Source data
** Begin **

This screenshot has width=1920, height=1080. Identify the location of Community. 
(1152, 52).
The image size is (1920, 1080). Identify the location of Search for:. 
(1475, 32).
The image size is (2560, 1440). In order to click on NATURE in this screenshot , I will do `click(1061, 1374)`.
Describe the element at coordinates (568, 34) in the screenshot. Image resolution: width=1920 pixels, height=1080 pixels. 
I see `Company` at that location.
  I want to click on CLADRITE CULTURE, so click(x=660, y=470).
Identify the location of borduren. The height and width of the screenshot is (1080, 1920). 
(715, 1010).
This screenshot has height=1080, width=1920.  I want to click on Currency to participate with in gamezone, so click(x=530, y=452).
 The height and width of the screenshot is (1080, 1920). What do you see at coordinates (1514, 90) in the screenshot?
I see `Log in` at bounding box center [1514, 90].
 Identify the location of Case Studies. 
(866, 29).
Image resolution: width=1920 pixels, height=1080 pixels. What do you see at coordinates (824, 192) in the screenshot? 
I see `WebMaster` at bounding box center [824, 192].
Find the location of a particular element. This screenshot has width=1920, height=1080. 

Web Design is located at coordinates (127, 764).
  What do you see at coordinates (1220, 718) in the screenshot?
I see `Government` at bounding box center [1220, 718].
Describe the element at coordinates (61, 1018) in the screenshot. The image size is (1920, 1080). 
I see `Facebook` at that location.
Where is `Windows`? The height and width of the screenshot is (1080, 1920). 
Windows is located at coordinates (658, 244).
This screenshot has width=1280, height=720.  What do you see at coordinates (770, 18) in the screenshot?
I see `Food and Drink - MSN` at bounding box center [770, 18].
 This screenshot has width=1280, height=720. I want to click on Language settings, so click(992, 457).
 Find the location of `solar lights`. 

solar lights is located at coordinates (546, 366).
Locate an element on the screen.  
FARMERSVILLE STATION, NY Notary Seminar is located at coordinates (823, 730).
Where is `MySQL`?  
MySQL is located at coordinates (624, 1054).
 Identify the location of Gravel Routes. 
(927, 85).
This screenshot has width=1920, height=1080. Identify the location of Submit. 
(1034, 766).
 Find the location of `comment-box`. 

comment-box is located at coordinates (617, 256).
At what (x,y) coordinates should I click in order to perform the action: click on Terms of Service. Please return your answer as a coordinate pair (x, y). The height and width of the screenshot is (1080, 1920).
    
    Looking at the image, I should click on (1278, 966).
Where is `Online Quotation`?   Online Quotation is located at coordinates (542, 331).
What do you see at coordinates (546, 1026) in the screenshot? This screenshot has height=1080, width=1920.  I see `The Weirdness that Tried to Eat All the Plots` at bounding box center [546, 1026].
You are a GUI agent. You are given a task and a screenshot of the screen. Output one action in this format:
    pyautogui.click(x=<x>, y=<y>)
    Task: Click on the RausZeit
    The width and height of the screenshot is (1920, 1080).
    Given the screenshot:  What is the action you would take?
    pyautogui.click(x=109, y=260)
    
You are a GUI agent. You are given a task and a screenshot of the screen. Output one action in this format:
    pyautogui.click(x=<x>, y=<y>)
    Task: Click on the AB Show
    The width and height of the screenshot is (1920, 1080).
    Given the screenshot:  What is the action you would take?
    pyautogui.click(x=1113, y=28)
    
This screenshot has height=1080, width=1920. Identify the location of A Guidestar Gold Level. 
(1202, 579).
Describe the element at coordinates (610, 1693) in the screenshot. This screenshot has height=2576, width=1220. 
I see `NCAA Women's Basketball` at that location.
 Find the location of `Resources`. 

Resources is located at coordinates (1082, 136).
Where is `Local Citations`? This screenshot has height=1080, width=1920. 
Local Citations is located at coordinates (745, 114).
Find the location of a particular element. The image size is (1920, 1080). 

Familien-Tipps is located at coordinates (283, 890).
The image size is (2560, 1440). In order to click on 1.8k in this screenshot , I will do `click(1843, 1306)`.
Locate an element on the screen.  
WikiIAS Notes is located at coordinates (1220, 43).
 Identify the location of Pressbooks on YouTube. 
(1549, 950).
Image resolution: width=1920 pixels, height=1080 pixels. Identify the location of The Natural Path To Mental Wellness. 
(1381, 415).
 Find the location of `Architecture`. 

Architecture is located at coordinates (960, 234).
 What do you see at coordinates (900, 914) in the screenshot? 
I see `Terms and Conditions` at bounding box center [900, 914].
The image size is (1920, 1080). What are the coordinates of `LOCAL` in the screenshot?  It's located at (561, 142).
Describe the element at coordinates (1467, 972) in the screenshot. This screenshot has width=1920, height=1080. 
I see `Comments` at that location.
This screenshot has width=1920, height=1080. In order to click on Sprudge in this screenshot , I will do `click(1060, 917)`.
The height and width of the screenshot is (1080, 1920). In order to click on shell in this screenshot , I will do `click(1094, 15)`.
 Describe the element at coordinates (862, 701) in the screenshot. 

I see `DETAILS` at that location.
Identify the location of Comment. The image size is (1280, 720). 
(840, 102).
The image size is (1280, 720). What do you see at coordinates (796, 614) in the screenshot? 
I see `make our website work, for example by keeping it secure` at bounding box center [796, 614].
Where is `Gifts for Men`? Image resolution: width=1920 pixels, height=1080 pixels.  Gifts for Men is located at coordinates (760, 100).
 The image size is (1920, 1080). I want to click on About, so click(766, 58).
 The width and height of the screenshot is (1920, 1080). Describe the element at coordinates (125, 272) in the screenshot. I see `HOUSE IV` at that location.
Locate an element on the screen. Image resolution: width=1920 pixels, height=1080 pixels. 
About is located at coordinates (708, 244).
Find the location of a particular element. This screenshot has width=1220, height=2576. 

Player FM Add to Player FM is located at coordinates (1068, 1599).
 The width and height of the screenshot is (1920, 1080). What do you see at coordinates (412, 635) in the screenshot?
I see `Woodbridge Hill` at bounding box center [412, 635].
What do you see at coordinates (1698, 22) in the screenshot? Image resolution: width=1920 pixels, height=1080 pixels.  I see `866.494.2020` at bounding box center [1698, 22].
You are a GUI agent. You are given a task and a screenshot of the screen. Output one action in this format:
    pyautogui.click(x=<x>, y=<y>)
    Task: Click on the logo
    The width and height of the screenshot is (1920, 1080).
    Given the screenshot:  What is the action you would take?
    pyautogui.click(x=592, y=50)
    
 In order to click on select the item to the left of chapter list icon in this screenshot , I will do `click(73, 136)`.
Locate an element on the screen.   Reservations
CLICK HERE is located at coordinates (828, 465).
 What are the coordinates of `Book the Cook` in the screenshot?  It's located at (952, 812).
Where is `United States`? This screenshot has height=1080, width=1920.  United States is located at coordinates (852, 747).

** End **

# Job
Transcribe the lines of the listing, starting at the line that contains "What do you see at coordinates (546, 1026)" and ending at the line that contains "center [900, 914].", with both of those lines included. Reproduce each line precisely.

# Full response
What do you see at coordinates (546, 1026) in the screenshot? This screenshot has height=1080, width=1920.  I see `The Weirdness that Tried to Eat All the Plots` at bounding box center [546, 1026].
You are a GUI agent. You are given a task and a screenshot of the screen. Output one action in this format:
    pyautogui.click(x=<x>, y=<y>)
    Task: Click on the RausZeit
    The width and height of the screenshot is (1920, 1080).
    Given the screenshot:  What is the action you would take?
    pyautogui.click(x=109, y=260)
    
You are a GUI agent. You are given a task and a screenshot of the screen. Output one action in this format:
    pyautogui.click(x=<x>, y=<y>)
    Task: Click on the AB Show
    The width and height of the screenshot is (1920, 1080).
    Given the screenshot:  What is the action you would take?
    pyautogui.click(x=1113, y=28)
    
This screenshot has height=1080, width=1920. Identify the location of A Guidestar Gold Level. 
(1202, 579).
Describe the element at coordinates (610, 1693) in the screenshot. This screenshot has height=2576, width=1220. 
I see `NCAA Women's Basketball` at that location.
 Find the location of `Resources`. 

Resources is located at coordinates (1082, 136).
Where is `Local Citations`? This screenshot has height=1080, width=1920. 
Local Citations is located at coordinates (745, 114).
Find the location of a particular element. The image size is (1920, 1080). 

Familien-Tipps is located at coordinates (283, 890).
The image size is (2560, 1440). In order to click on 1.8k in this screenshot , I will do `click(1843, 1306)`.
Locate an element on the screen.  
WikiIAS Notes is located at coordinates (1220, 43).
 Identify the location of Pressbooks on YouTube. 
(1549, 950).
Image resolution: width=1920 pixels, height=1080 pixels. Identify the location of The Natural Path To Mental Wellness. 
(1381, 415).
 Find the location of `Architecture`. 

Architecture is located at coordinates (960, 234).
 What do you see at coordinates (900, 914) in the screenshot? 
I see `Terms and Conditions` at bounding box center [900, 914].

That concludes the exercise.